What did Chaotic Good actually admit?

Founded in early 2025 by Jesse Coren and Andrew Spelman, both formerly of the management firm Mutual Friends, Chaotic Good sells virality. On Billboard’s On The Record podcast, taped live at SXSW in March 2026, the founders laid out the playbook with a candour the business usually keeps offline. They do not ask the artist to post more. They build and rent a network of TikTok accounts, fan pages, meme pages, sports-clip pages, and drop the client’s song under content that has nothing to do with the client. Run it at scale and a manufactured moment starts to pass for a grassroots one.

The part that should bother anyone who reads a comment section is that the agency engineers the comments too. Spelman said the team will post a hundred times the instant a video lands, stacking positive reactions before any cold take can surface. “That first comment they see becomes their opinion,” Coren said, “even when they haven’t heard the whole album.” Spelman’s blunter line travelled on its own: “everything on the internet is fake.”

The hype you scrolled past was not a crowd discovering a record. It was a service, billed by the campaign.

Why is the underground the softest target?

Pop can absorb this. A major-label act already lives inside a paid machine, and nobody is shocked to learn Coldplay had a marketing budget. The underground is different, because its whole value system is the opposite of a paid machine. A record matters here because the right DJ played it, because a trusted shop racked it, because the floor lost it at three in the morning and the room told ten friends. The co-sign is the currency. Authenticity is not a mood, it is the product.

Trend simulation counterfeits exactly that currency. The same network that can make a pop single feel inevitable can make an unknown deep-house edit feel like the scene’s consensus, manufacture a best-set-of-the-summer verdict before anyone has heard the set, or bury a real artist under a louder fake one. The barrier is lower in a niche, not higher: it takes far fewer fake accounts to simulate a wave in a small, trusting scene than across the global pop chart. Billboard named pop clients because pop pays best, but nothing about the method is locked to a genre.

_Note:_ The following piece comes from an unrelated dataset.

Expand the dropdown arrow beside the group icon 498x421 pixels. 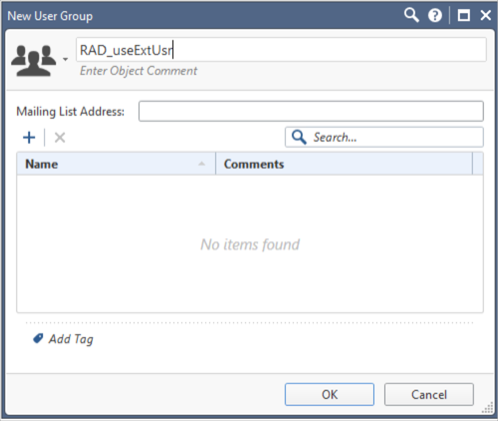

What can the scene actually do about it?

The honest answer is not an app, it is a posture. Read the comment section as marketing, not as the crowd, the same way you already read a billboard. Weight a co-sign by who is giving it: a selector you have trusted for a decade is not a burner account that appeared last week. Reward what is expensive to fake, a packed room, a full record bag, a DJ who still plays the track six months later, over what is cheap to fake, a wall of identical comments and a view count. The scene’s oldest defences were its memory and its real rooms. The machine is good at the feed. It is still useless in a sweaty basement.